Posted 2 years ago #
Hello, I have been using the WP Security Scan plugin for about a month now on two of my blogs and every now and then the file permissions for my root folder read 750. I set them back to 755 which is what the plugin recommends but after maybe one week or so they are back to 750.
Has anyone experienced this problem before?
The default permission value for your hosting provider's root folder is actually 750, which is more secure than 755. More than likely, your hosting provider or an automated process on your server is resetting the root directory to the correct permission value after you make the change.
I'm not sure why WP Security Scan is recommending 755, as 750 is standard for the root directory and more secure.

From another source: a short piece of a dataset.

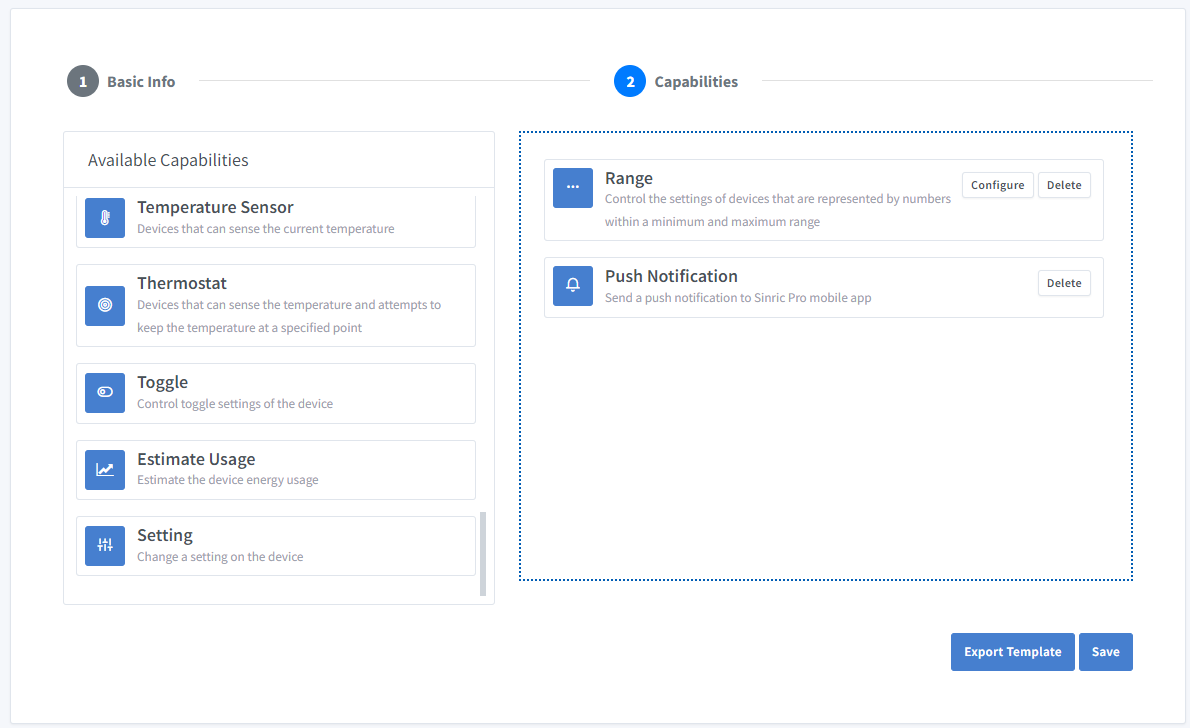1190x728 pixels.
Task: Click the Available Capabilities list scrollbar
Action: coord(483,553)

Keep in mind, however, that a minimum of 755 is required for all directories within the root directory. They won't work with anything less.
Posted 2 years ago #
I thought the same thing, and I guess you are correct but I contacted my hosting provider (through live chat) and they told me that it might be WordPress scripts doing this. The funny thing is that I have other blogs that the permission never changes on, on the same server.
I did mention I contacted them (through live chat) because their assistance is usually not the official technical support. I guess I was just worried about it. Thanks for your response.
You're welcome!
Not all servers are configured the same, so some may use 755 on the root directory, but it's not common. Unfortunately, a lot of hosting companies out-source their support, so they usually don't have any sort of knowledge about the inner-workings of the servers that they're supporting.
Posted 1 year ago #
I asked my webhoster (one of the top 5 in world. Everbody knows who they are) about this, and below is his response. He is a: Linux Administrator / Network Security Administrator
Hello,
This plugin is worthless, and is not designed to operate in our environment. I fail to see the logic in the statement that 755 is more acceptable than 750; 750 represents that world (ie, everyone but the owner and their group) have no permissions ( octal zero ) for that file/directory. suPHP (which we use in this environment for security) requires that public_html be 750 so that nobody but the owner and group membership members be permitted to descend into it.
Therefore to answer your question, yes, I can most definitely confirm, both from a logical standpoint and a systems admin standpoint that 750 is an infinitely better permissions permutation than 755, which would give read and execute access to world on the entire tree unless otherwise specified.
This topic has been closed to new replies.